A person is canonised as a saint if her or she is proved to have performed a miracle. The act so attributed has to be ratified by a high-level committee of the Vatican. In Mariam Thresia's case, it is claimed that she saved the life of a baby born prematurely in Amala Hospital in Kerala's Thrissur town in the year 2009.
The baby, named Christopher Jolly, was also present in Vatican to witness Mariam Thresia's canonisation. Congregation officials said his parents took the baby to her tomb for several days and prayed. Later, one of the doctors who treated the baby testified the miracle saying “divine intervention of the Holy Mother saved the baby.”
Several doctors have questioned the action of their colleague and asserted that illnesses are cured with proper medical treatment. The state unit of IMA discussed the issue at a special meeting and has asked its ethics committee to “conduct an inquiry into the incident and find out whether there is an ethical violation or not” in the certification of the miracle. The committee has been asked to seek an explanation from Dr Srinivasan, a neonatologist at the Amala Hospital, who certified the miracle, on his conduct.

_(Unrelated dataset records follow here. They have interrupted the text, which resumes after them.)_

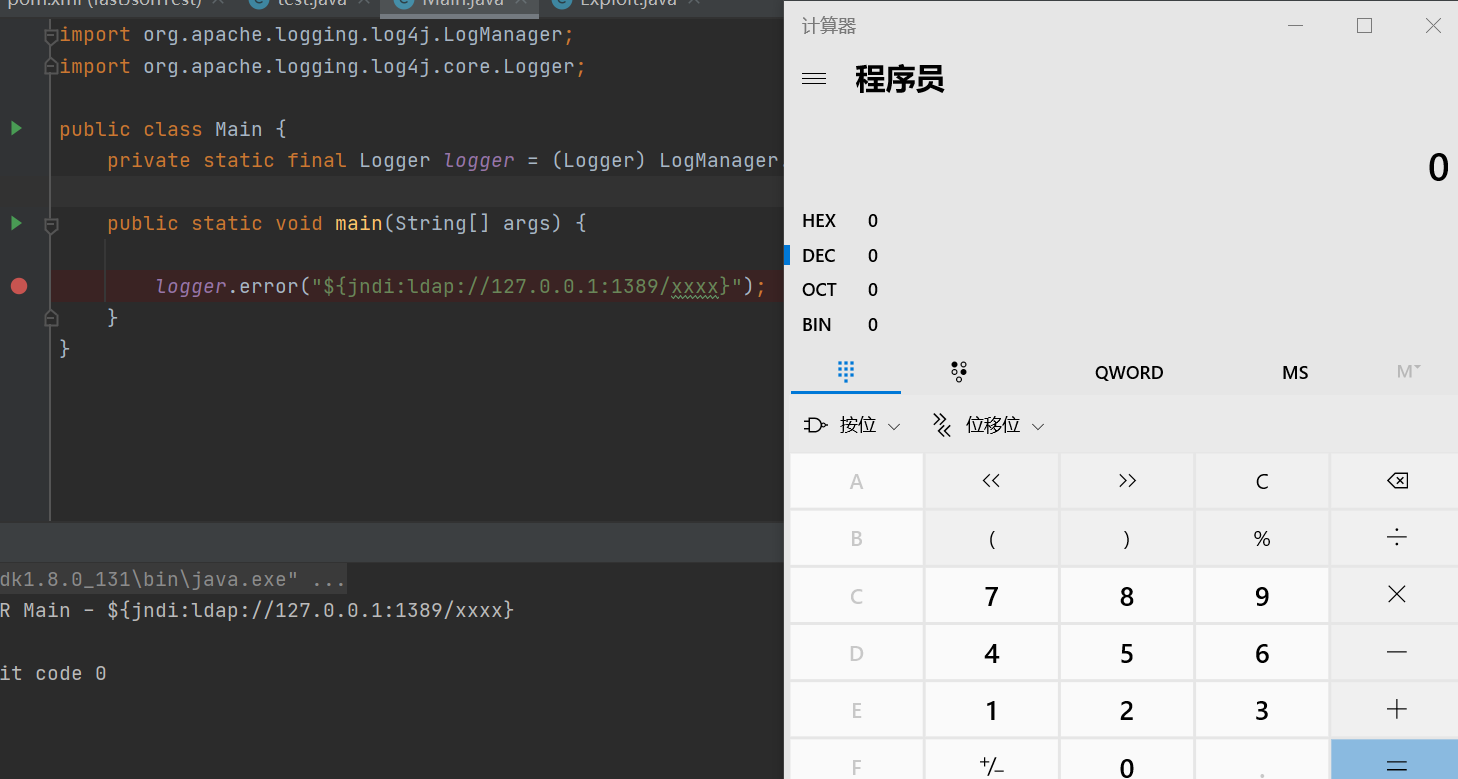Viewport: 1458px width, 779px height.
Task: Cycle the QWORD data size button
Action: tap(1129, 372)
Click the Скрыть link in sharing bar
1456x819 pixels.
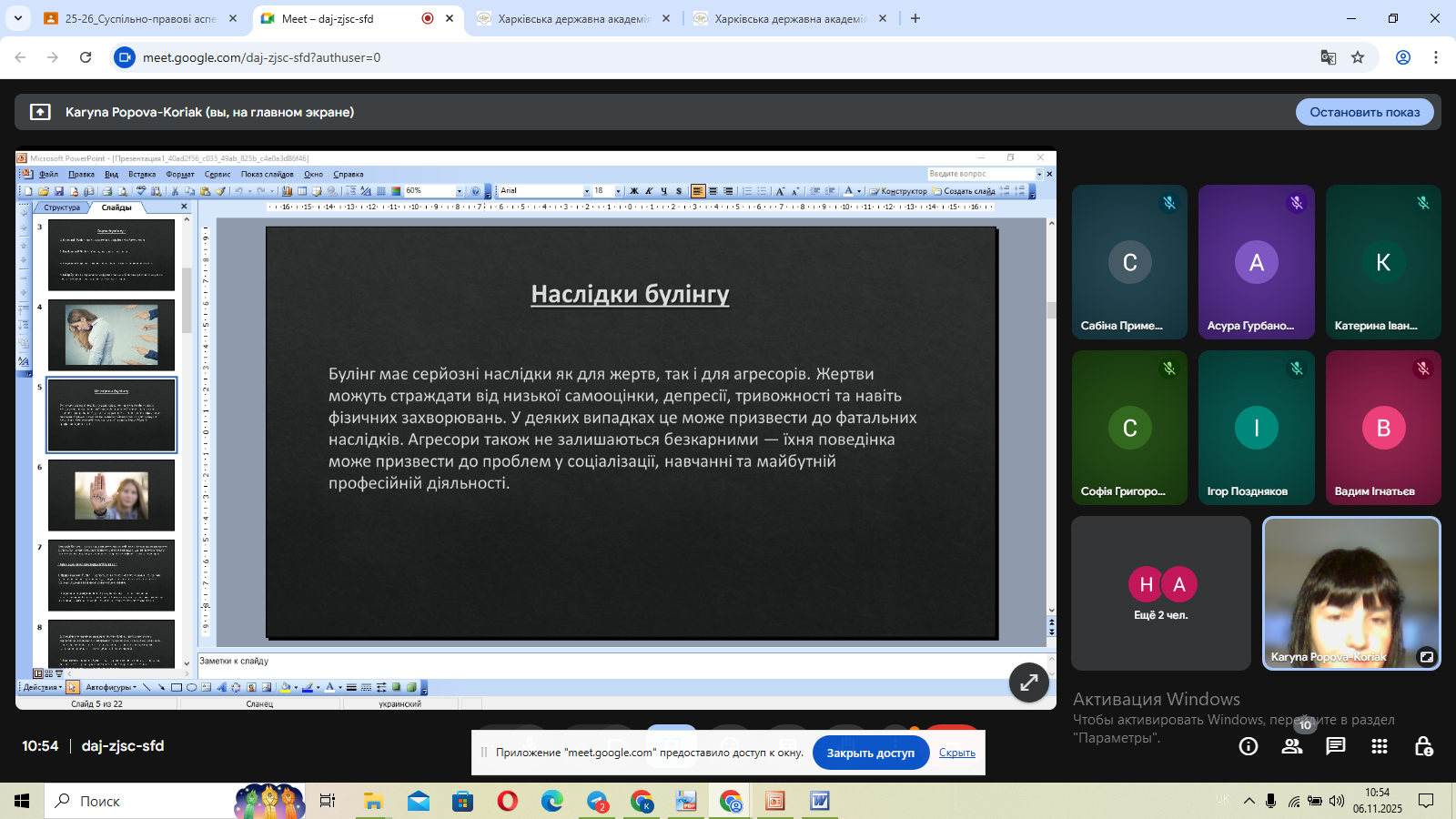click(x=956, y=753)

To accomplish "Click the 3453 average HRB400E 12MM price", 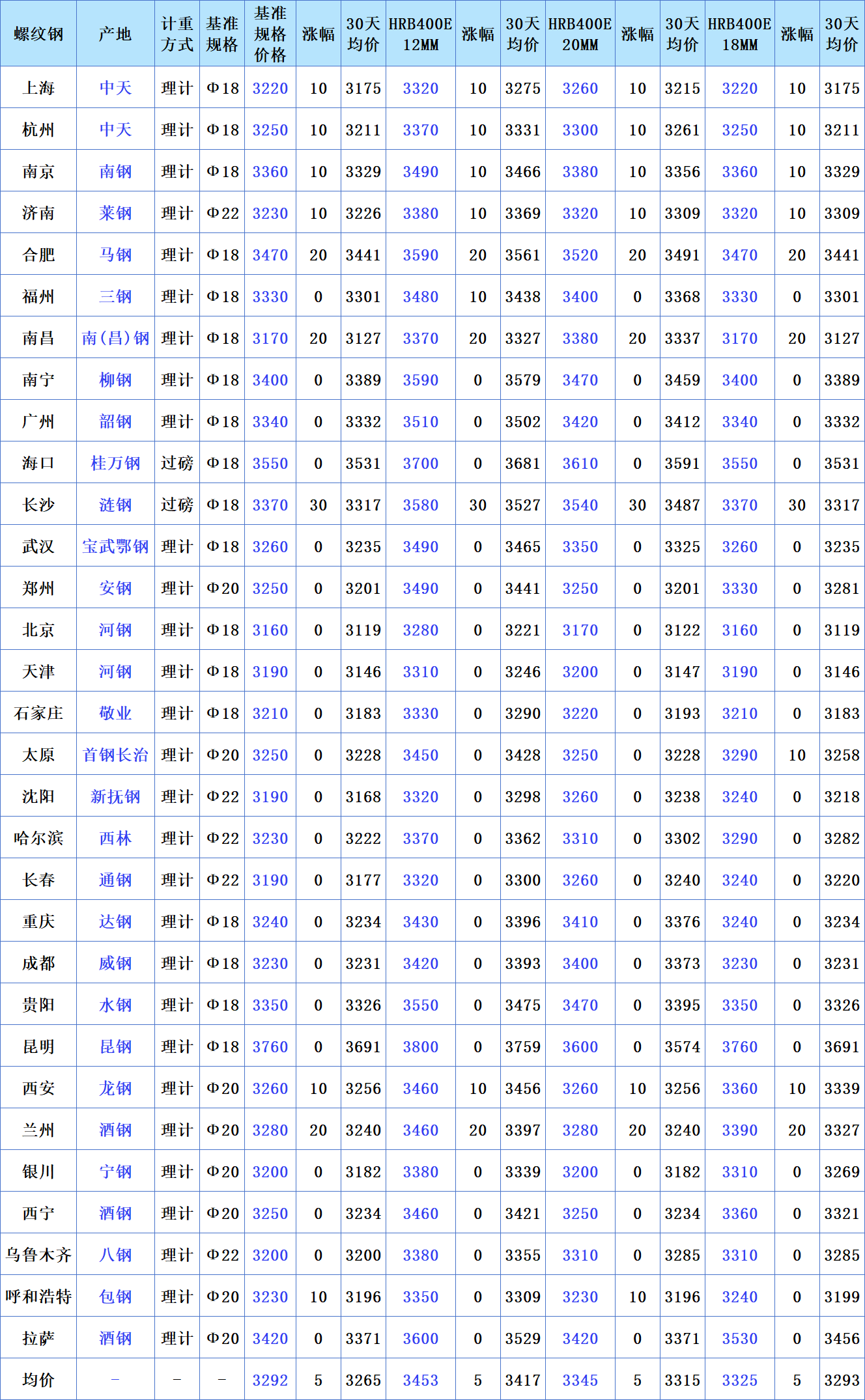I will [x=420, y=1380].
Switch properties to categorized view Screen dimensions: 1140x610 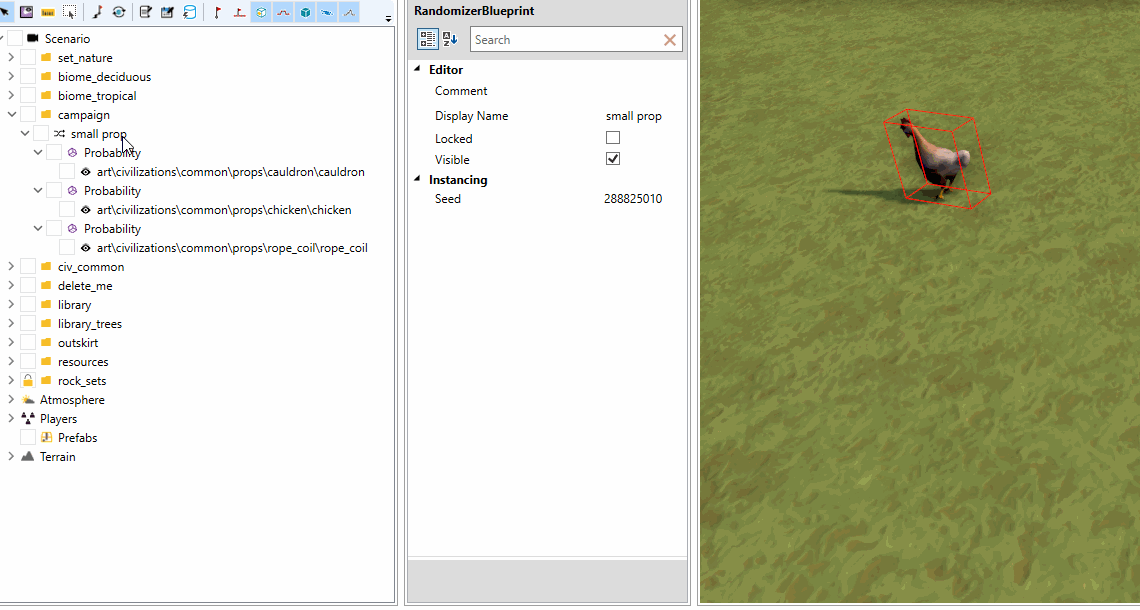click(x=428, y=39)
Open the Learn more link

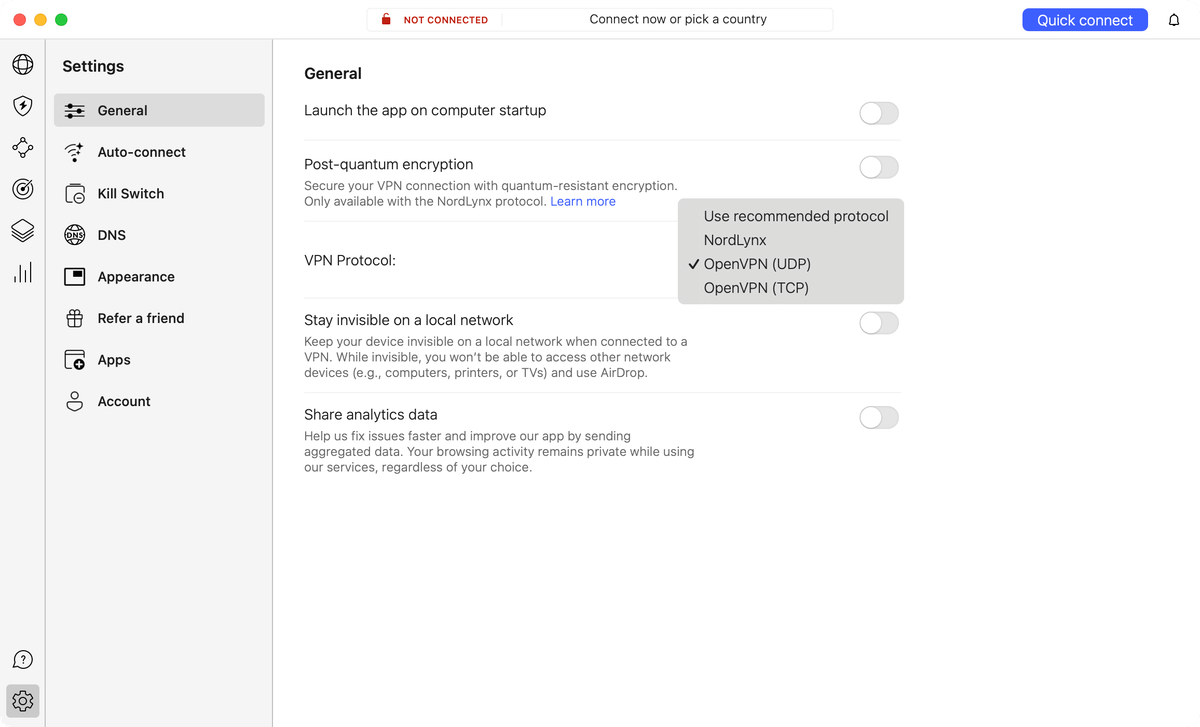click(583, 202)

“We are not against any belief and we respect all. I do pray before I enter the operation theatre. But what we oppose is the stamp of approval for a miracle. If somebody says prayers fully cured one it is difficult to comprehend for the medical community,” Dr N Sulphi, secretary of the Kerala unit, said.
Mariam Thresia, a native of Thrissur district died in 1926 at the age of 50. She was the founder and the first member of the Congregation of the Holy Family. Three others from Kerala, namely, St Alphonsa, St Kuriakose Elias Chavara and St Euprasia have been proclaimed saints before her.
The canonisation, the highest recognition of the sanctity of an icon in the Catholic church, was performed at a grand ceremony in the Vatican's St Peter's Square, and attended by a delegation of high-profile Keralites, including Union Minister of State for External Affairs V. Muraleedharan, Congress leader TN Prathapan and former Supreme Court Judge Kurian Joseph. About 300 sisters from the Congregation of the Sisters of the Holy Family also attended the event.
The Syro-Malabar church organised countrywide celebrations of the event, including one at the canonised nun's native place.